Research to continue my abandoned buildings photography and video practice

The possibility to explore abandoned buildings in the UK is limited, because security is tighter than in Ireland. It is especially diffcult to get into them for a woman artist working on her own, and planning to spend a few hours inside (It is slightly easier for a small group of individuals to have a quick visit with just the aim of snapping a few photographs, though still a complicated expedition!). The more easily available buildings are mostly stripped down and void of artefacts, which make them visually repetitive quickly. The most visually interesting buildings are tighly locked down (the reason their interiors are in better condition in the first place!)

I have however identified an old orphanage (Silverlands Actor’s Orphanage in Surrey) whose ornamented décor would make a good fit to use in a composite video with my footage from Woodlawn House, a few asylums to continue the ‘Disciplinary Instutitions’ project, and a few abandoned cinemas that would be part of a new project. Abandoned cinemas and theatres would form a promising new project, both because of my interest in cinematic lighting and theatrical framing of my subjects in my lens-based work (as opposed to a straightforward documentary style), and because the Theatre Trust has an excellent database that helps find promising places.

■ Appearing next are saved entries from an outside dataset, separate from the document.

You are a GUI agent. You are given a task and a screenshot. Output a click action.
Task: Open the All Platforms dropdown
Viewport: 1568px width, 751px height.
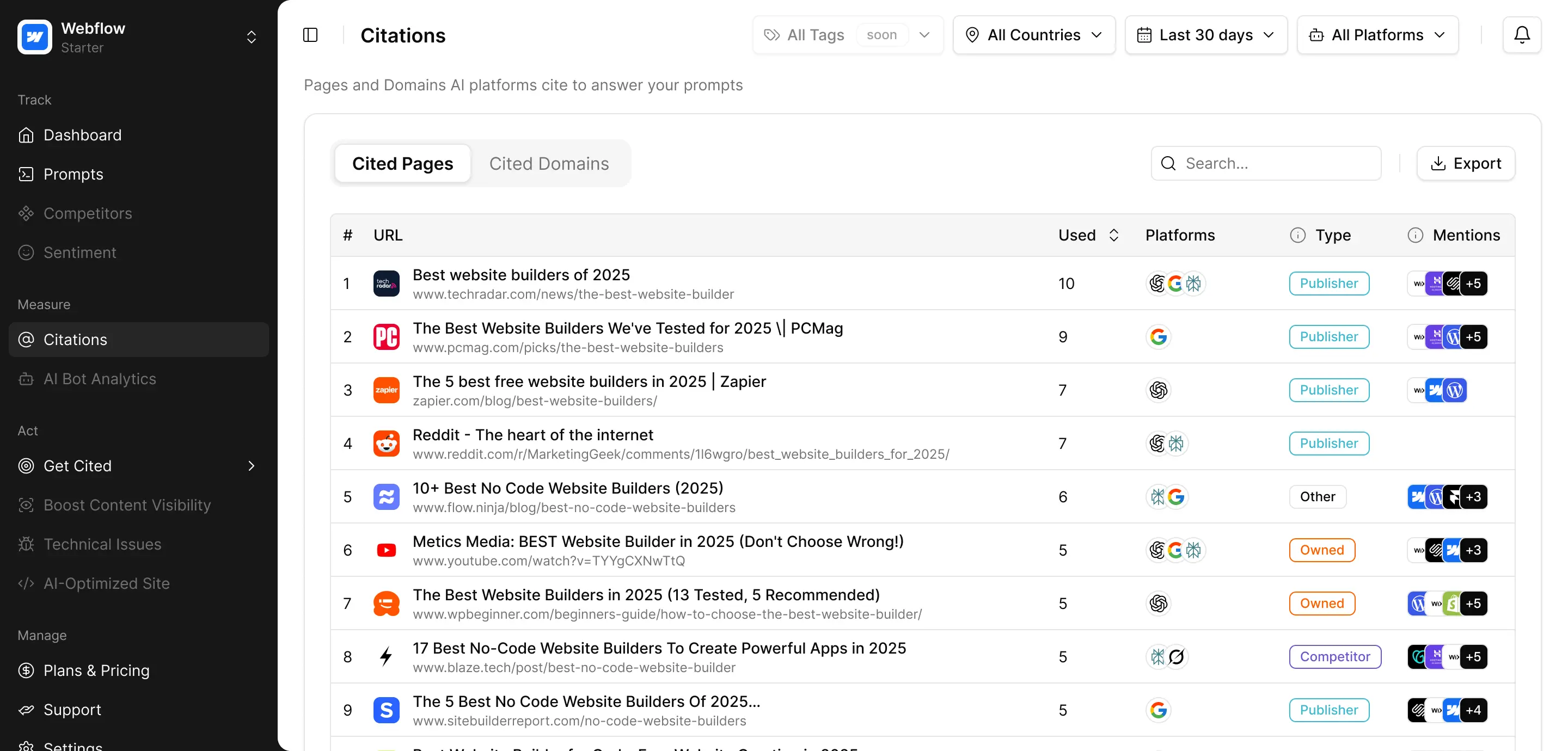pyautogui.click(x=1377, y=35)
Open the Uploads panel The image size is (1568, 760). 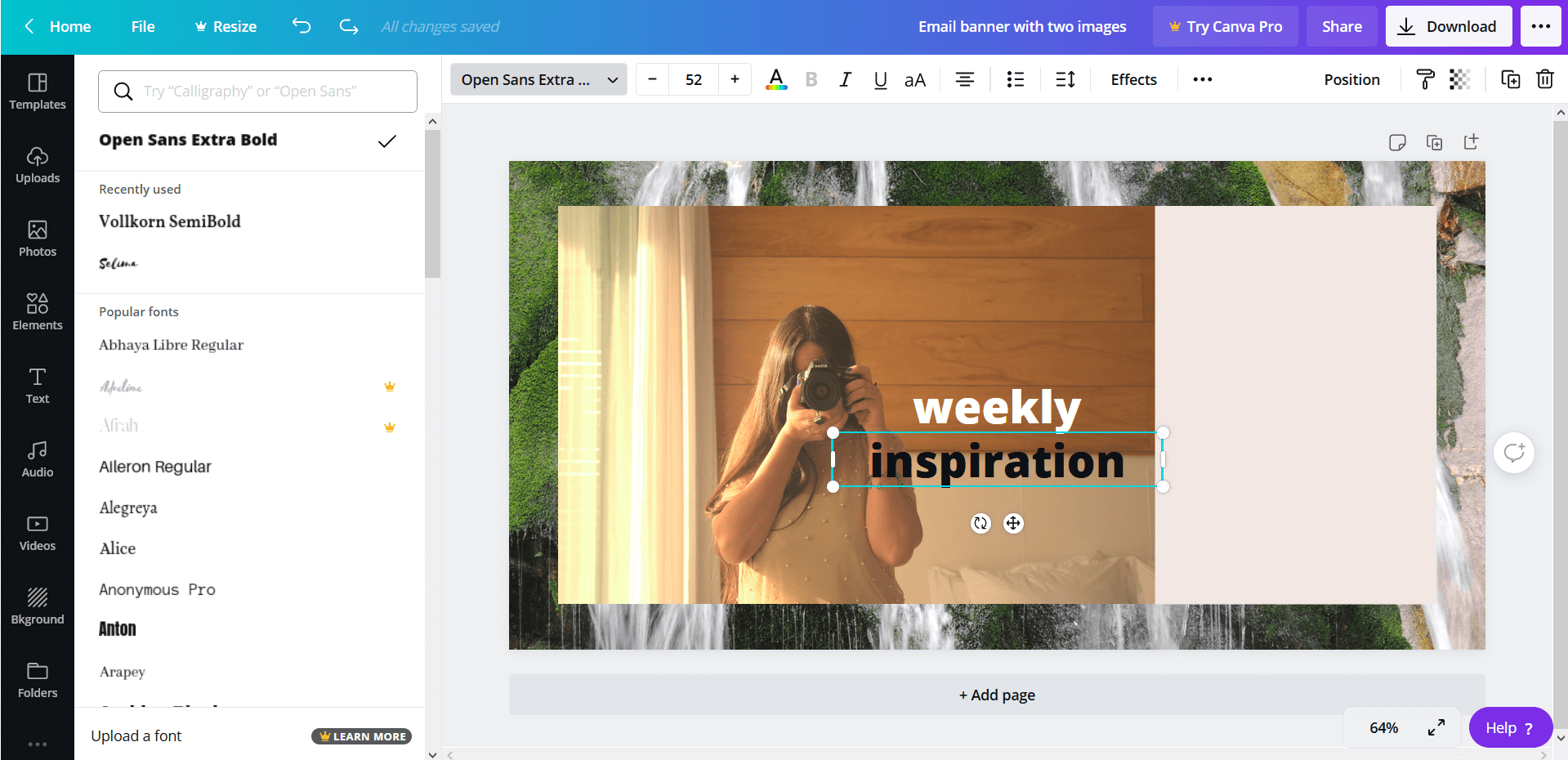coord(37,163)
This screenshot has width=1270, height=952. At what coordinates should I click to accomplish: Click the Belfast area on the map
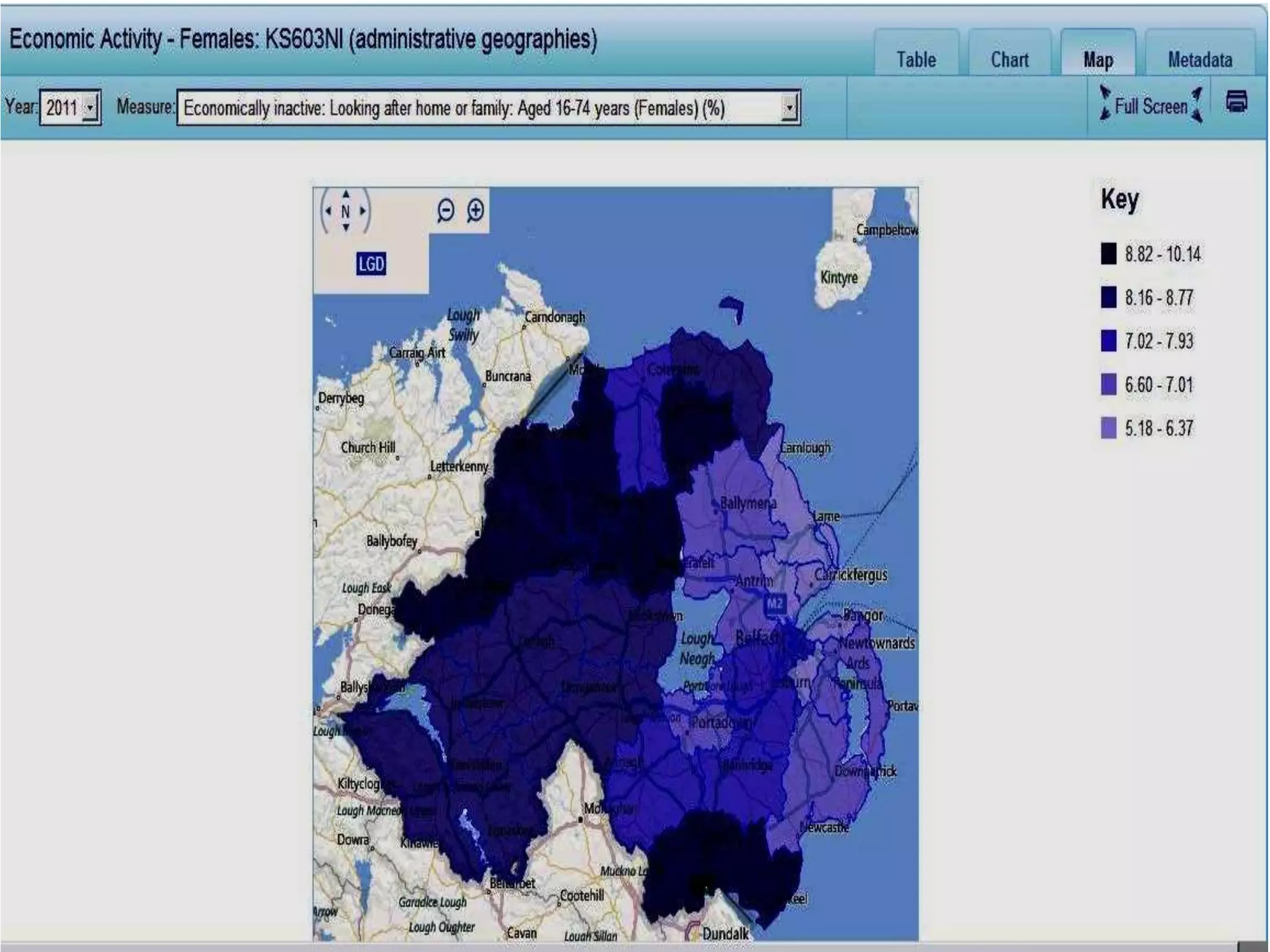point(758,637)
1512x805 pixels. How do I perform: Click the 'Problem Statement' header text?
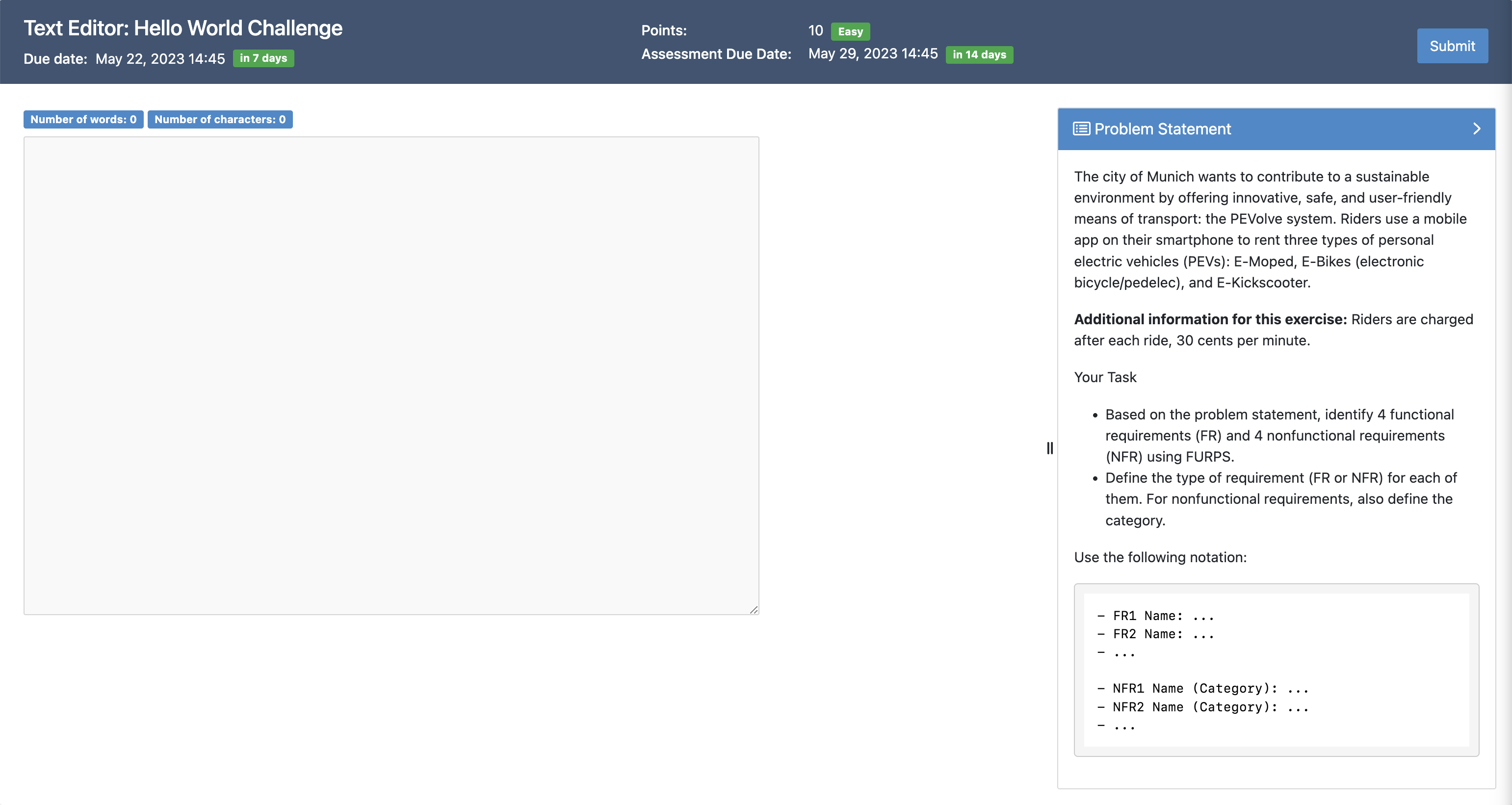[x=1163, y=129]
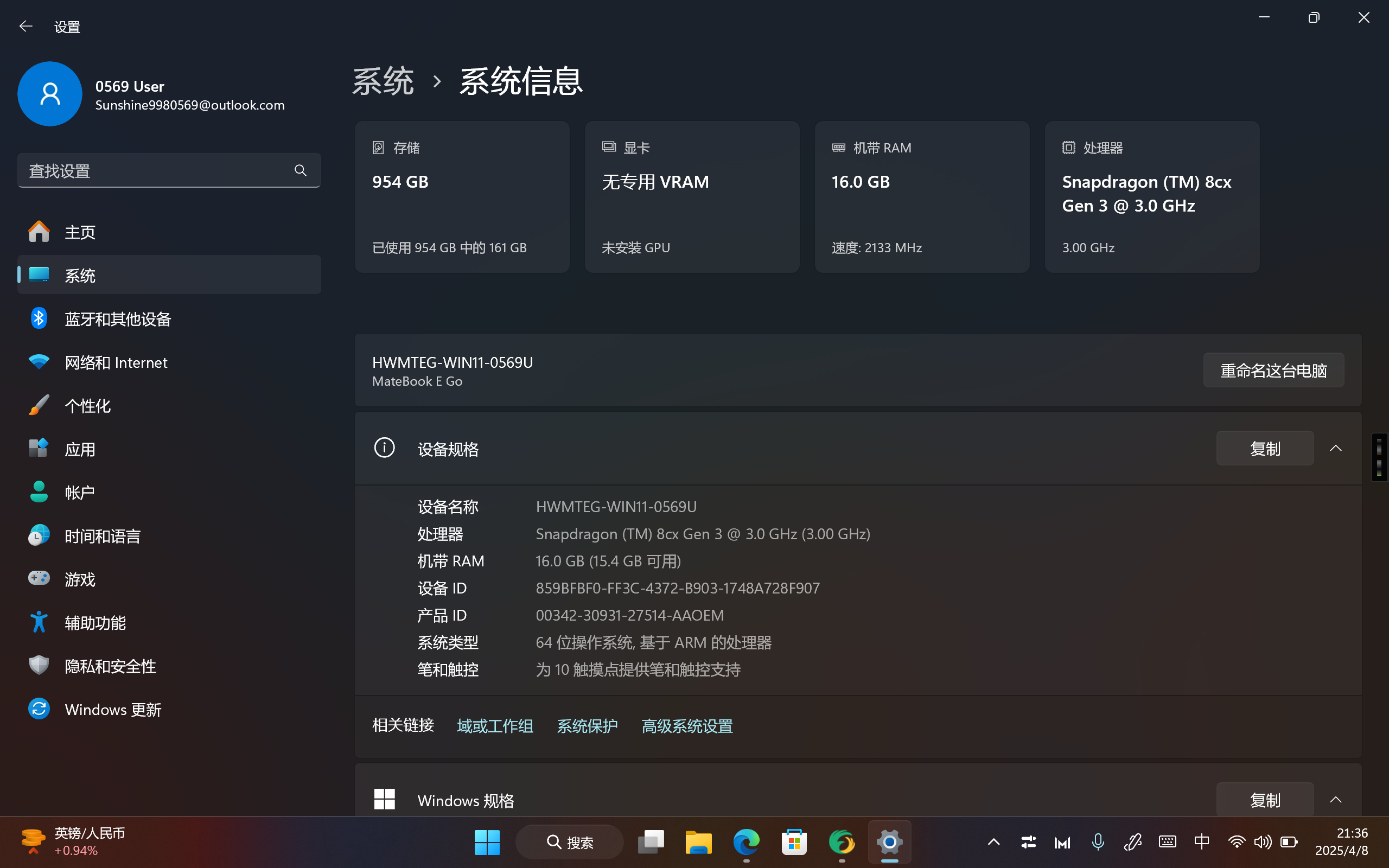
Task: Click the 系统 breadcrumb at top
Action: 383,81
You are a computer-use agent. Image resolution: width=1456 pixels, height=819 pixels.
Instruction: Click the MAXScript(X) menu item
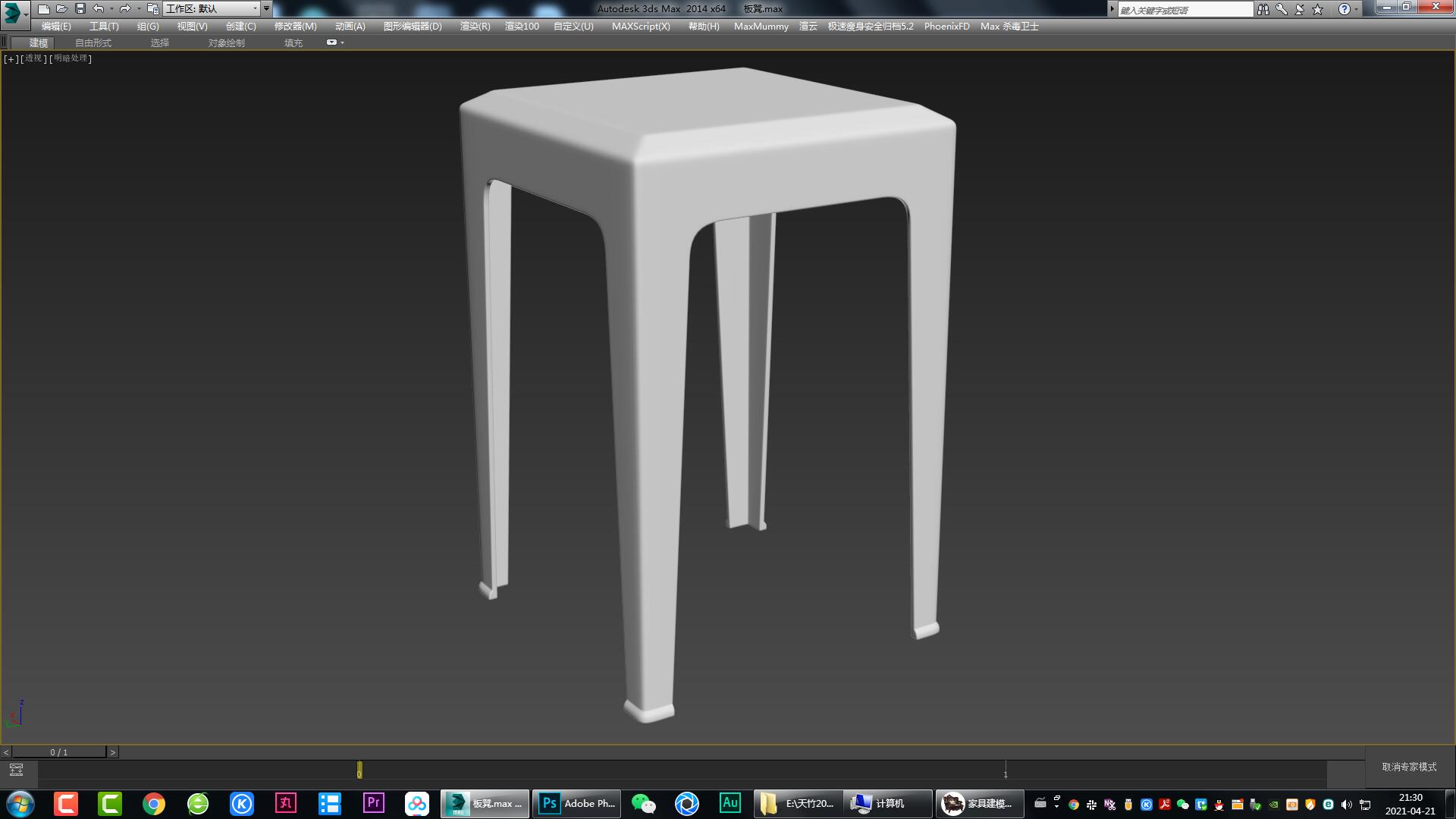pyautogui.click(x=641, y=26)
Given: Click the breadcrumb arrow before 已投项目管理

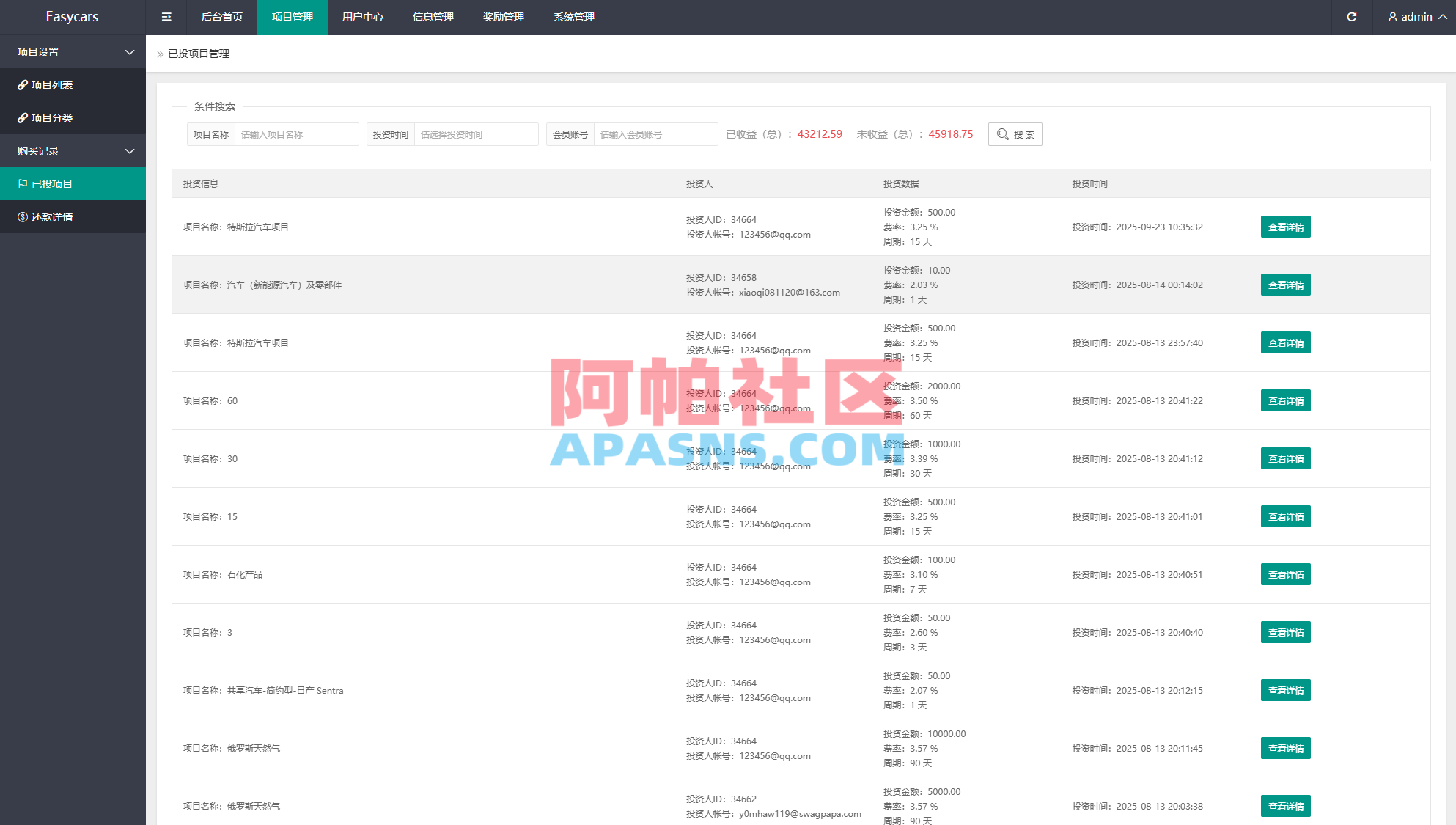Looking at the screenshot, I should point(160,54).
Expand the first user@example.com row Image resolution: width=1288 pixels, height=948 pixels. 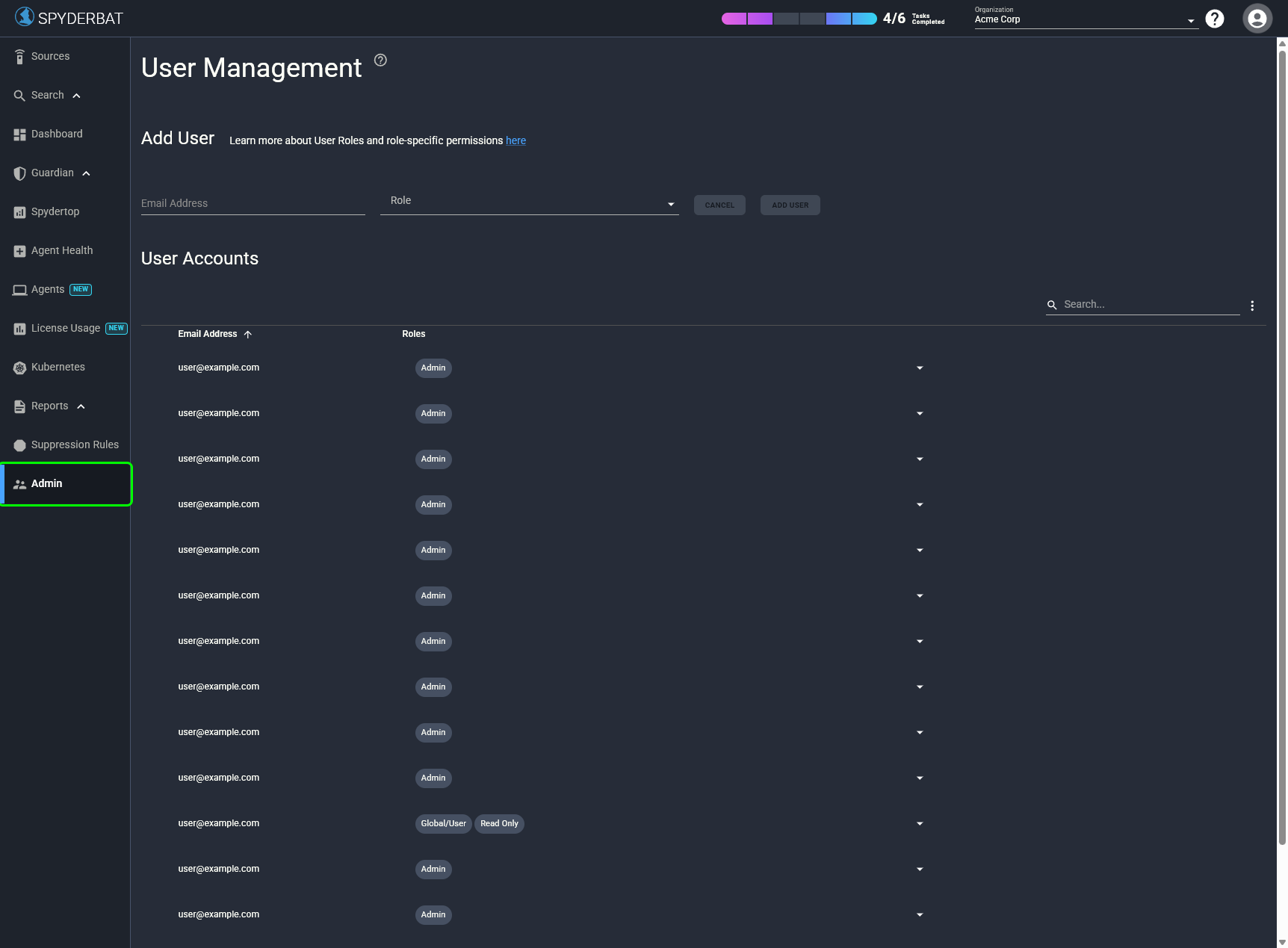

I have applied for permission to shoot at the orphanage and two cinemas (the Astoria and Hippodrome both in Brighton), but the negotiations are slow and the success rate low. Unlike Ireland, there is no easily accessible directory of ‘protected structures’ in the UK, therefore there is no official organisation to systematically use as a first point of contact when trying to get in touch with the owners. The way I went about it was to contact the art services and also the planning services of the city or district council of the area where the building of interest is. If I know the exact street address of the building, I also browse recent planning applications that can be read on the website of the relevant local authority. If a planing application has been filed for the building (which is often the case for derelict buildings), it displays the name and contact details of the owner and/or the architect applying for renovation, whom can then be contacted directly.